As he zeroes in on his subject, he intuits the bird’s inner life. He builds its psychology from the outside in, through meticulous observation and small logical steps. He describes its favourite bathing spots, the exact manner in which it butchers its prey, the structure of its huge and complex eyeball.
It is about the nature of subjectivity and the yearning to unite, through the act of observation, one’s inner mental world with an external reality. “The hardest thing of all to see,” he notes early on, “is what is really there.” Throughout the book, he clings to this notion that he can spring the trap of subjectivity. Often he comes up against the closed strangeness of the creatures he encounters. The face of a barn owl is a ‘bland meditative mask’; a little owl’s eyes are ‘bright, yet quite expressionless, as though they had been painted onto its head’.
There is a feeling on every page that he is straining at the barred gateways of perception, never quite accepting the impossibility of escaping the prison of the self and fleeing into the animals and landscapes around him.
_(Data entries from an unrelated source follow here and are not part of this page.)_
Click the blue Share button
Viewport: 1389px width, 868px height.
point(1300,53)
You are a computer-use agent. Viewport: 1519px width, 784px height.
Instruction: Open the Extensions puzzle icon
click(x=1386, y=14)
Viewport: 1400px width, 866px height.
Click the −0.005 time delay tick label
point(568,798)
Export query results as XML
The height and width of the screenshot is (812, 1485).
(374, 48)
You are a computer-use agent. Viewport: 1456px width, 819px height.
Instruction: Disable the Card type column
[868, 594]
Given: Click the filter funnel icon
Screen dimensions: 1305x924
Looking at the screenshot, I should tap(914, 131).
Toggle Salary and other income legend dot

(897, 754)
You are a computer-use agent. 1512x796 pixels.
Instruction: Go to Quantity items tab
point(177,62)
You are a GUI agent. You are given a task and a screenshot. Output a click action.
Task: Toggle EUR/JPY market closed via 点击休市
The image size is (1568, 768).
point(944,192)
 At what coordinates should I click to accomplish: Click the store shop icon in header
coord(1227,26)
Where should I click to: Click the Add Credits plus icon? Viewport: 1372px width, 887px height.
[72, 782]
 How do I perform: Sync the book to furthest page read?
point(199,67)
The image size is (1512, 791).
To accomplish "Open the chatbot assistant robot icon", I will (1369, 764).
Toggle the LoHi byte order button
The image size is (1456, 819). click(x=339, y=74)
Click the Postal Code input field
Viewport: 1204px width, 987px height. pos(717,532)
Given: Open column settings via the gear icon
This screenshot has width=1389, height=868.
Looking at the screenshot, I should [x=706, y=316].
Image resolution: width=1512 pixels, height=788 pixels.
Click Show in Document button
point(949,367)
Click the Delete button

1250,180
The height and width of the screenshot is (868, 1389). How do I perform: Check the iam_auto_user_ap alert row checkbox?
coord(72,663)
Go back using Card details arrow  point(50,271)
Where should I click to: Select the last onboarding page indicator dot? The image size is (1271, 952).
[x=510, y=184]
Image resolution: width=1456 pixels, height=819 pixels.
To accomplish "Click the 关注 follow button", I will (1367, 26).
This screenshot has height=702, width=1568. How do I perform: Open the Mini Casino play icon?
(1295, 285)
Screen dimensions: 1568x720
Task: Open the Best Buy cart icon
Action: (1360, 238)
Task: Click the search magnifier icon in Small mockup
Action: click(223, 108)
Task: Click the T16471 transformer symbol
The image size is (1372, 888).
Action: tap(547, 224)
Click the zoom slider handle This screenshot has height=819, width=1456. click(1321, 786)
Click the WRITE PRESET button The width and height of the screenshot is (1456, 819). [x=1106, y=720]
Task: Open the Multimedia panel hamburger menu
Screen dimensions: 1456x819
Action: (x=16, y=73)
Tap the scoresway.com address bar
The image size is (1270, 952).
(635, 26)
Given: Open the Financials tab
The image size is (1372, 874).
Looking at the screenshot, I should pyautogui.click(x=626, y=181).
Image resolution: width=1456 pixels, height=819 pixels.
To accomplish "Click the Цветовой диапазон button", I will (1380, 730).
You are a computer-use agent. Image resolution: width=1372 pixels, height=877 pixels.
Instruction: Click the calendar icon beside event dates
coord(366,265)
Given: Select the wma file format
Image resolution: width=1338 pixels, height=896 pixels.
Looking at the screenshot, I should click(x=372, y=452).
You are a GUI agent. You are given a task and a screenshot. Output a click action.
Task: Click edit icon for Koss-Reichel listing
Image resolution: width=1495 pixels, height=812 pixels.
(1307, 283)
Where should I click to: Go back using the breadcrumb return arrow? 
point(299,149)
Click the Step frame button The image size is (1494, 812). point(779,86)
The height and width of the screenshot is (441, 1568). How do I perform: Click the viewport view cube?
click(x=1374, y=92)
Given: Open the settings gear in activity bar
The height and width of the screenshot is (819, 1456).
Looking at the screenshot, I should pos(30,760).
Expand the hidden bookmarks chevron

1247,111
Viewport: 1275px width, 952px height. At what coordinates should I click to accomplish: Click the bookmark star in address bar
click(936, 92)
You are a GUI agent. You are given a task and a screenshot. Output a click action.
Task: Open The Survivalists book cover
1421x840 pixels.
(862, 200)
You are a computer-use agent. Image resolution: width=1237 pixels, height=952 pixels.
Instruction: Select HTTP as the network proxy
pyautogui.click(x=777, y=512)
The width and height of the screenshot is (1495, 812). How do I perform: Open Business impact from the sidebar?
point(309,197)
It’s not a book you can read compulsively or casually. The plotless form, with its repeated descriptions of the same birds and the same landscapes, will strike some people as boring. He acknowledges as much on the first page: “Detailed descriptions of landscape are tedious,” he writes, before embarking on a description of the topography, soil, and woodland of his region.
The only comparable work I have read, so different in subject and origin though startlingly similar in method and effect, is Jealousy by Alain Robbe-Grillet. Both books use repetition and the obsessive quartering of geographical space to break the strictures of narrative. Both writers are wise enough not to tax their reader’s attention for more than a hundred pages or so. But Jealousy has the drained feel of a literary experiment, as if Robbe-Grillet had made the machine but lacked the fuel to run it on. The Peregrine is complete, alive. A week after reading it, it lost the feel of a narrative and seemed a tangible object in my mind, soaring in its three-dimensional world.